Les élections du 27 mai sont étroitement liées au résultat du referendum « Si ó No » sur les accords de paix récemment signés entre le gouvernement du président Juan Manuel Santos et les guérilleros des FARC. La victoire surprenante du « No » fait que les alliances politiques en cours se définissent par rapport à la position des partis sur ce résultat. Plusieurs particularités : d’abord, de nombreux candidats ont préféré recevoir leur nomination par recueil de signatures citoyennes plutôt que par le soutien de partis ; un reflet du manque de confiance des électeurs envers les partis traditionnels. Ceux-ci par contre négocient des coalitions. Ensuite, première participation de l’ancienne guérilla FARC (Forces armées révolutionnaires de Colombie) devenues le Partido FARC (Fuerza Alternativa Revolucionaria del Común, Force alternative révolutionnaire du commun, c’est-à-dire de la communauté). Finalement, pour tous, il s’agit de lutter contre l’abstention massive caractéristique des élections colombiennes.

La droite dure est représentée par le Centro Democrático de l’ancien président Alvaro Uribe unie au Partido Conservador de l’également ancien président Andrés Pastrana. Leurs candidats devront passer par une primaire : Iván Duque, proche de l’ancien président Alvaro Uribe, Marta Lucía Ramírez, ex-ministre de la Défense d’Uribe, et Alejandro Ordoñez, ancien procureur, ennemi des accords de paix. Leur programme : annuler les accords de paix et exonérer les transnationales d’impôts. Le favori semble être Iván Duque. Au centre, la Coalición Colombia réunit le Partido Compromiso Ciudadano (Parti de l’engagement citoyen) de Serge Fajardo, l’Alianza Verde de Claudia López et le Polo Democrático de Jorge Robledo. Fajardo devrait sortir gagnant de la primaire avec un programme fondé essentiellement sur la lutte contre la corruption.

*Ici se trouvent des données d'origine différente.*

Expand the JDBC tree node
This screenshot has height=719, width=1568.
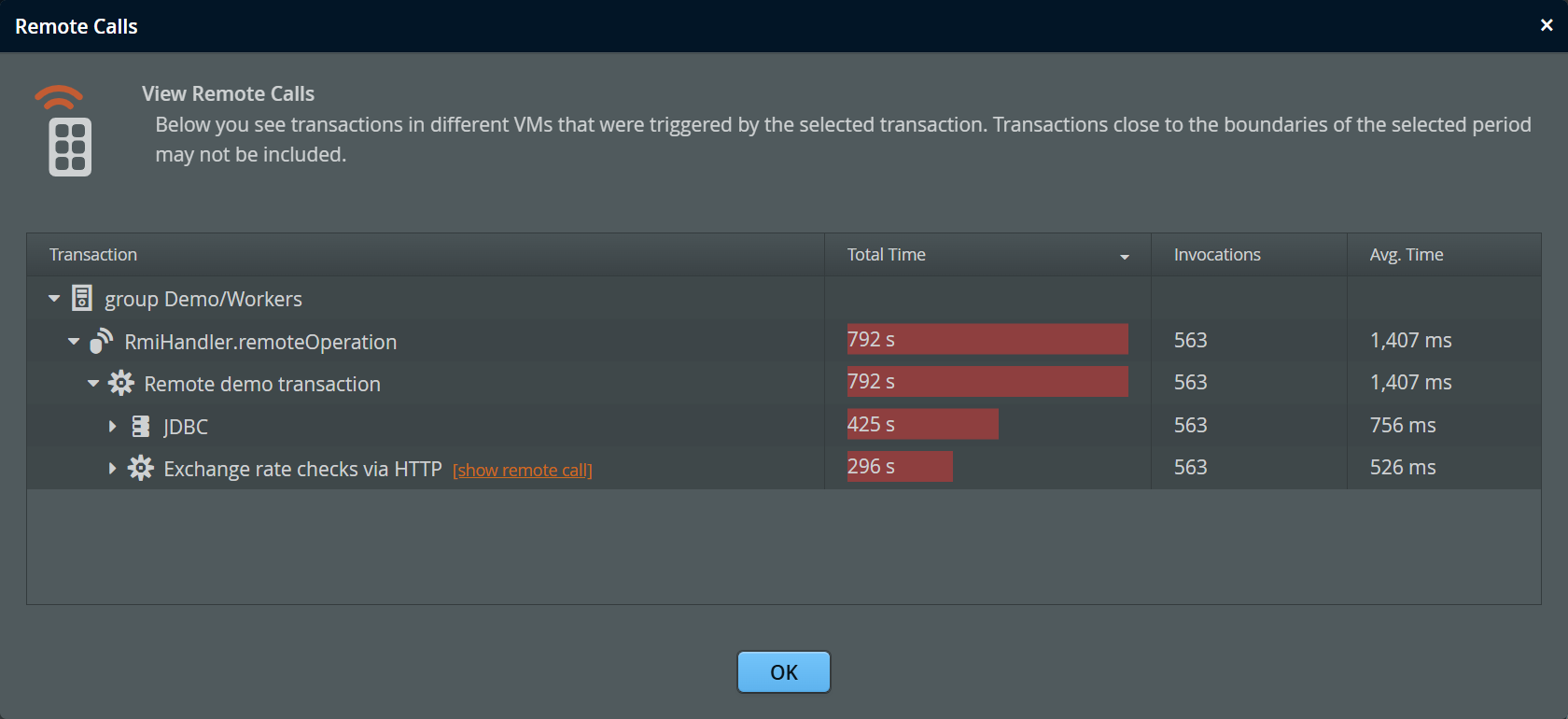tap(113, 427)
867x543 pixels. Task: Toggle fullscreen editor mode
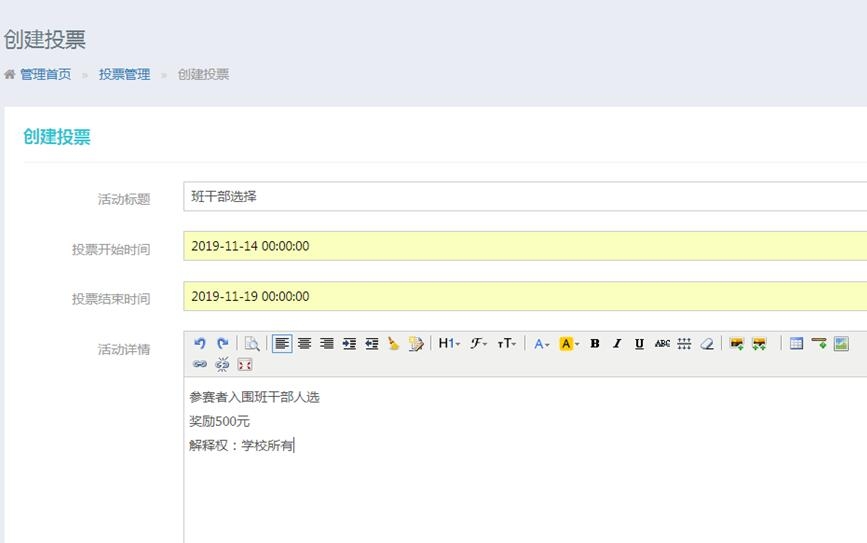(245, 364)
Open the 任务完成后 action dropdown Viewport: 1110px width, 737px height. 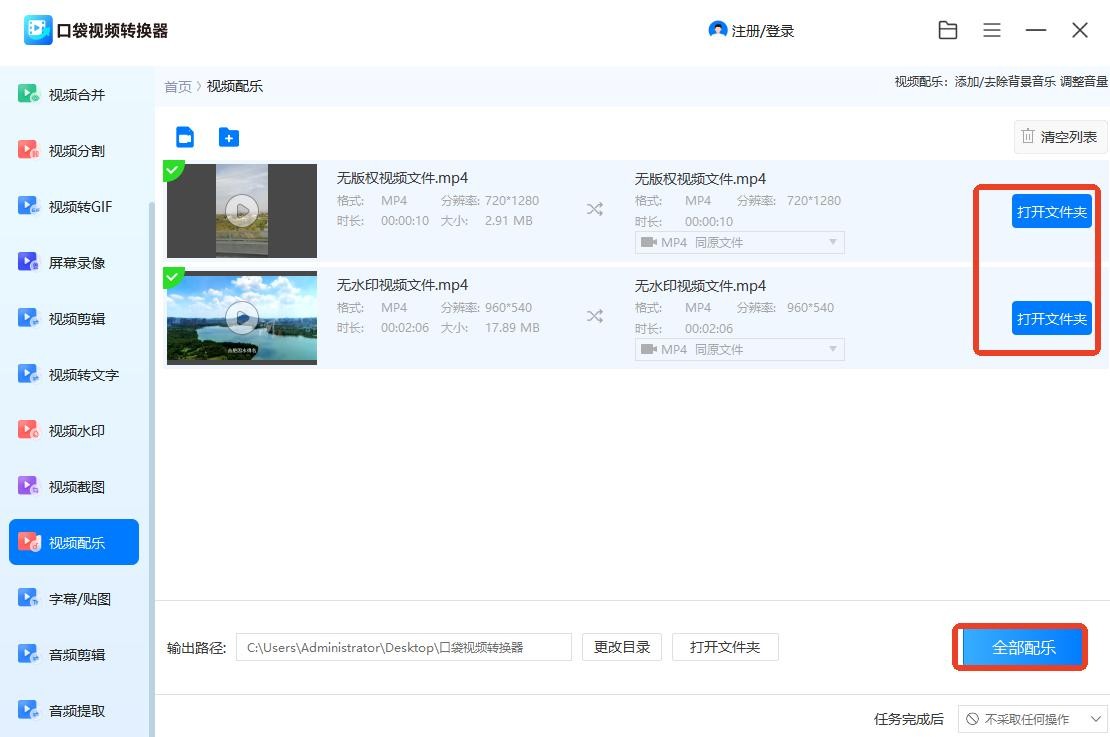[x=1032, y=719]
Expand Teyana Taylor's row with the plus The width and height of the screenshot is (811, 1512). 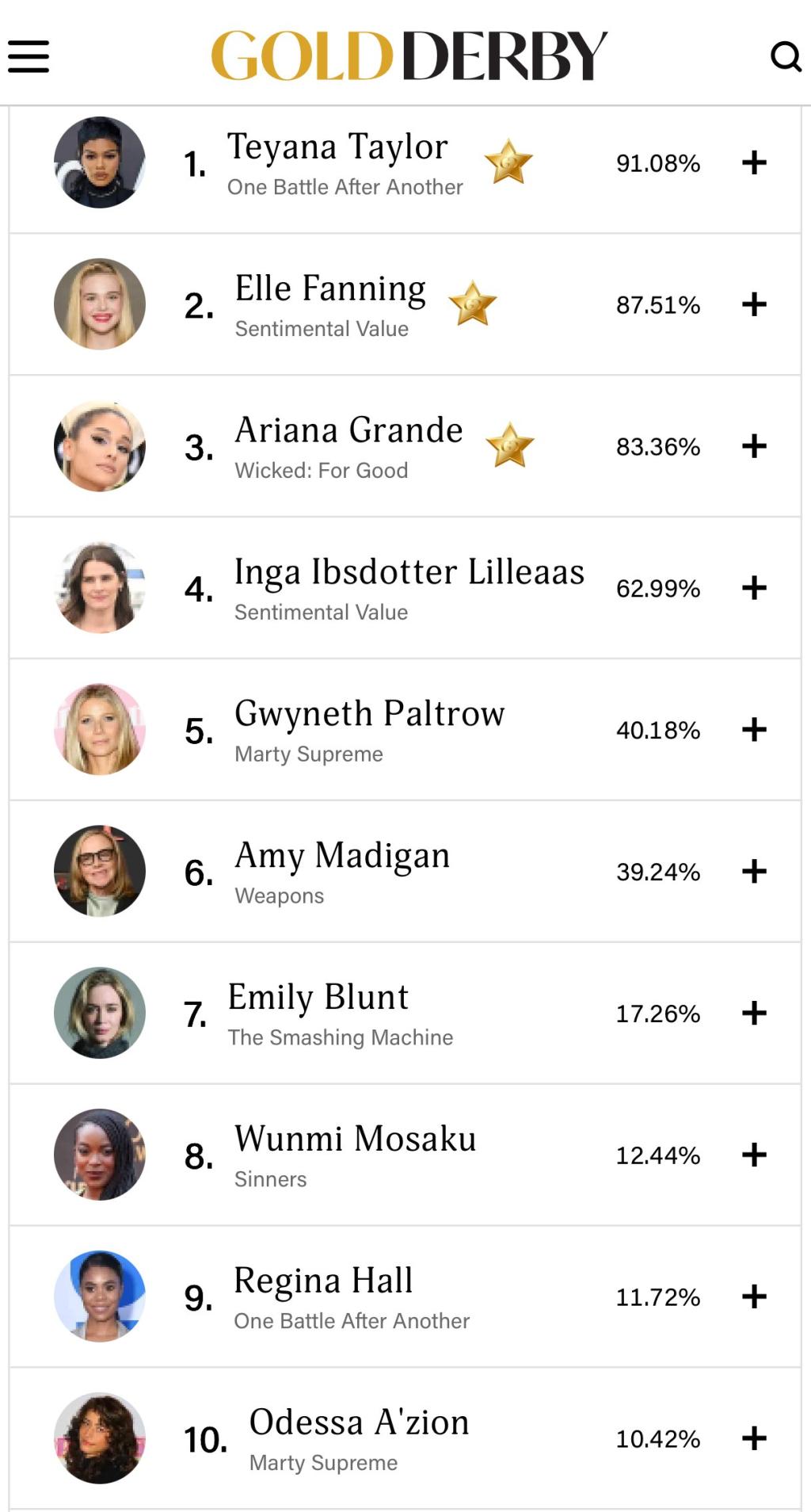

Le centre gauche sera défendu par l’ancien maire de la capitale Bogotá, Gustavo Petro, du mouvement Colombia Humana, qui cherche à s’allier à l’Alianza Social Independiente (ASI) de Clara López, à la Fuerza Ciudadana (Force citoyenne) de Carlos Caicedo et au Partido Liberal de Humberto de la Calle, qui fut le négociateur principal du gouvernement lors des discussions menant à la paix à Cuba. Celui-ci a pourtant déjà laissé entendre qu’il ne rejoindrait pas cette coalition. À gauche, grande nouveauté : la FARC issue des FARC présentera son candidat Rodrigo Londoño. Ce sera la première action politique du nouveau parti de l’ex-guérilla. Les accords de paix lui octroient d’office lors de cette élection 5 sièges de sénateurs et 5 députés. Eections présidentielles On peut aussi noter la candidature de Piedad Córdoba du mouvement Poder Ciudadano (Pouvoir citoyen) dont le programme parle de ré-industrialisation et de réforme fiscale. Nous suivrons ces élections au fur et à mesure de l’actualité.